Dataset records:

══════════

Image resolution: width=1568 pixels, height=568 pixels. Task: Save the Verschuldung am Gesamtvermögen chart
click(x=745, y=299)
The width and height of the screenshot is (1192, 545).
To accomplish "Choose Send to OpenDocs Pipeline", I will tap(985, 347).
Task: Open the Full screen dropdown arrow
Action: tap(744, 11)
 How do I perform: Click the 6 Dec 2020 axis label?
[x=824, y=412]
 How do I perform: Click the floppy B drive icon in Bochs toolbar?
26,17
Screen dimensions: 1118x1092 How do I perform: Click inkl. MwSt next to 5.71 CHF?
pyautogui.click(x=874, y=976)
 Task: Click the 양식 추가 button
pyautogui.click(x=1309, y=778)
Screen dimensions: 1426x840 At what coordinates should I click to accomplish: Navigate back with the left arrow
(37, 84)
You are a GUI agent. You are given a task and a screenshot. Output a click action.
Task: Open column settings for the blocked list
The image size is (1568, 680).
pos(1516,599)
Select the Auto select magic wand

══════════

Assigned task: Return the material exactly. Leave out no line.

Task output:
Image resolution: width=1568 pixels, height=568 pixels. Task: Save the Verschuldung am Gesamtvermögen chart
click(x=745, y=299)
The width and height of the screenshot is (1192, 545).
To accomplish "Choose Send to OpenDocs Pipeline", I will tap(985, 347).
Task: Open the Full screen dropdown arrow
Action: tap(744, 11)
 How do I perform: Click the 6 Dec 2020 axis label?
[x=824, y=412]
 How do I perform: Click the floppy B drive icon in Bochs toolbar?
26,17
Screen dimensions: 1118x1092 How do I perform: Click inkl. MwSt next to 5.71 CHF?
pyautogui.click(x=874, y=976)
 Task: Click the 양식 추가 button
pyautogui.click(x=1309, y=778)
Screen dimensions: 1426x840 At what coordinates should I click to accomplish: Navigate back with the left arrow
(37, 84)
You are a GUI agent. You are given a task and a screenshot. Output a click action.
Task: Open column settings for the blocked list
The image size is (1568, 680).
pos(1516,599)
Select the Auto select magic wand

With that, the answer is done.